I am so, so sorry for your loss. Suicide is incredibly hard on families - much more so than natural death, or even death in an accident.
My uncle committed suicide at age 40 - he shot himself in the head as his kids stood outside the house waiting for the school bus, and his wife threw herself against the bathroom door screaming and begging him to let her in so they could talk.
My family has dealt with this tragedy in various ways. My aunt will probably never recover emotionally. My cousins seem to have managed to work through the issues, but their family dynamics will never be the same.
Overall, most of our family came to this conclusion, which I think applies to most suicide situations:
My uncle was certainly not "in his right mind." He definitely needed outside help, which he did not seek or receive, in spite of the pleading from his family over the course of the year or so leading up to this. But can we blame him for not getting help? I don't think so. Emotionally ill people don't often make logical decisions.

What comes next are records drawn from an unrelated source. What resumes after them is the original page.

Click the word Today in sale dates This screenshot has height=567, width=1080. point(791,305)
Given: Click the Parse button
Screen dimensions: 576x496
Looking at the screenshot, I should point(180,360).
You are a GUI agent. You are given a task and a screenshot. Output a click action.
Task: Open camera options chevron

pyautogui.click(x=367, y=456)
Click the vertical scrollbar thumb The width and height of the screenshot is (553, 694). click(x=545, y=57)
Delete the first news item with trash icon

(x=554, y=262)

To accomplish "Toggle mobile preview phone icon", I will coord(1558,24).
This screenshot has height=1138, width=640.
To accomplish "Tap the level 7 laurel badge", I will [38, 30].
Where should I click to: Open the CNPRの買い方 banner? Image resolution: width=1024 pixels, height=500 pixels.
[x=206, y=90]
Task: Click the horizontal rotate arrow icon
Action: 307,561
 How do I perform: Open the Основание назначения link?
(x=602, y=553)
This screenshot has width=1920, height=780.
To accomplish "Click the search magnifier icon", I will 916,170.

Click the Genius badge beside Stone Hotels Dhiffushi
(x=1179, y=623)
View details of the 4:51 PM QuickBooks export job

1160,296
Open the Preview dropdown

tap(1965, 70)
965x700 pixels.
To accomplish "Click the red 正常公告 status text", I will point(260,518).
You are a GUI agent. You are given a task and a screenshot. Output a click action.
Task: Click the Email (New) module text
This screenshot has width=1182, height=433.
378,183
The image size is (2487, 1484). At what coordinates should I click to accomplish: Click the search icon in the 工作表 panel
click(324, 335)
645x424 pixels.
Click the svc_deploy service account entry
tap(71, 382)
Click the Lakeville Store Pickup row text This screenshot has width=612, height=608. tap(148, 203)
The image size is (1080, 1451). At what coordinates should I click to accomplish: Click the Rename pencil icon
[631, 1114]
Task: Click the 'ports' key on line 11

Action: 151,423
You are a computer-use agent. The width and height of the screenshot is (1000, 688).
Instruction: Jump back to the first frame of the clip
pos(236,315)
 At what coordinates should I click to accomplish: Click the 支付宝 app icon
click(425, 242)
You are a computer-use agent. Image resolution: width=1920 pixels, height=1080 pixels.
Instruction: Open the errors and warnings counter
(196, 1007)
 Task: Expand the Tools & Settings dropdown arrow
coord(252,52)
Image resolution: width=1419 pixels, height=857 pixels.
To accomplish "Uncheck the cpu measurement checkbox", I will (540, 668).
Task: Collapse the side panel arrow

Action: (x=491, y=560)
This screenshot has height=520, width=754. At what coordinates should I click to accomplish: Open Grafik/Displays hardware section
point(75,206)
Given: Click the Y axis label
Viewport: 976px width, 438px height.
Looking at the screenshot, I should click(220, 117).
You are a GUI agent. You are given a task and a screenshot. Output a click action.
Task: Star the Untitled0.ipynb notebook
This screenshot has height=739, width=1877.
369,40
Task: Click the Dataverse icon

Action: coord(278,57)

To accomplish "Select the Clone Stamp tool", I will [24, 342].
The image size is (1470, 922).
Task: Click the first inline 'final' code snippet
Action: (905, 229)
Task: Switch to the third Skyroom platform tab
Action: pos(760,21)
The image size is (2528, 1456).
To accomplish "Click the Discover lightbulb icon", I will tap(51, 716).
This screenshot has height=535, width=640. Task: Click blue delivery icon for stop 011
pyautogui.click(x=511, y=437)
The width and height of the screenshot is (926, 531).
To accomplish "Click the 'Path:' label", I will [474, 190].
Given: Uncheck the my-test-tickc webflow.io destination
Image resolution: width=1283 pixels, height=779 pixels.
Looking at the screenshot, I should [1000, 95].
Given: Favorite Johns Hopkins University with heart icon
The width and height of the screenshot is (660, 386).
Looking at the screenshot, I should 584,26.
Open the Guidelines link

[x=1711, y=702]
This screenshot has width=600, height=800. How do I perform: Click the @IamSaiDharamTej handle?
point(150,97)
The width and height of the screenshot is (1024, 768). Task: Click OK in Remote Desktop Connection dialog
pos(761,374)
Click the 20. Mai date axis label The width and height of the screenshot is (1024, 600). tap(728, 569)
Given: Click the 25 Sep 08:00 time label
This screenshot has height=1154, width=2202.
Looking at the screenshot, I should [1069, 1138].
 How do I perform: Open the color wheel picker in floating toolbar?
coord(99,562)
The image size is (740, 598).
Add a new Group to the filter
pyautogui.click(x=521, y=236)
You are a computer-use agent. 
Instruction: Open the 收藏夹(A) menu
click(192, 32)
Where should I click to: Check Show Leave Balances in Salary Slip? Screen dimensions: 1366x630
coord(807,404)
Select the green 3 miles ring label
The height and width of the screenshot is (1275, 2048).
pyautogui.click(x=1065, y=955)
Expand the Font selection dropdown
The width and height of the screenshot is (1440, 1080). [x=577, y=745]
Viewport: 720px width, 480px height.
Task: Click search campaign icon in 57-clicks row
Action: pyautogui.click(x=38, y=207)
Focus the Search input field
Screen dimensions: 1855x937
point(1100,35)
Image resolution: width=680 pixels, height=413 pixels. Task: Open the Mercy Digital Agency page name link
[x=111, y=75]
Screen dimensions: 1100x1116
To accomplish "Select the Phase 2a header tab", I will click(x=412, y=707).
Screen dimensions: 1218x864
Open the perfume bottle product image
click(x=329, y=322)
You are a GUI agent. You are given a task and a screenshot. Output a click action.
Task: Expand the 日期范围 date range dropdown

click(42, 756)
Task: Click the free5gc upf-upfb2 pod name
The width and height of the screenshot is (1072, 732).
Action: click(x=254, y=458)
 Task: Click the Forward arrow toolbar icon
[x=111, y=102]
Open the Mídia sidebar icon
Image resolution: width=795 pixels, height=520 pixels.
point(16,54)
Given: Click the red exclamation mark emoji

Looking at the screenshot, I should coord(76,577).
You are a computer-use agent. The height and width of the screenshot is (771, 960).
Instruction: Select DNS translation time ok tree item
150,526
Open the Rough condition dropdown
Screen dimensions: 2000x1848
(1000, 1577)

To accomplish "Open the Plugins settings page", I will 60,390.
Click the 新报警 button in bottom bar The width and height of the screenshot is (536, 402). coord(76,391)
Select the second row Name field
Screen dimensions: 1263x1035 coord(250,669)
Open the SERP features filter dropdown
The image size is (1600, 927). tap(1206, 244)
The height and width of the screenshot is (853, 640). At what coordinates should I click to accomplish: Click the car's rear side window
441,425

Can we blame his wife and kids, or larger circle of friends and family? I don't think so. Short of committing someone (which is not an easy thing to do), you just can't expect to be able to control every thought or action of a person who is suffering from emotional or mental illness.
From a theological perspective, I believe that God has great pity and mercy on anyone who would be so distraught and hopeless that they would take their own life. I definitely do not agree with the old school belief that suicide condemns one to hell, because it is a sin we can't ask forgiveness of. I don't believe that God is legalistic like that. I believe He knows our hearts, our fears, our griefs and sorrows - and I believe that He is more holy and just and merciful than we can comprehend.
I feel one hundred percent at peace with the concept of putting our loved ones in God's hands and allowing Him to exercise His perfect holiness and mercy on them. He loves them more than we ever could.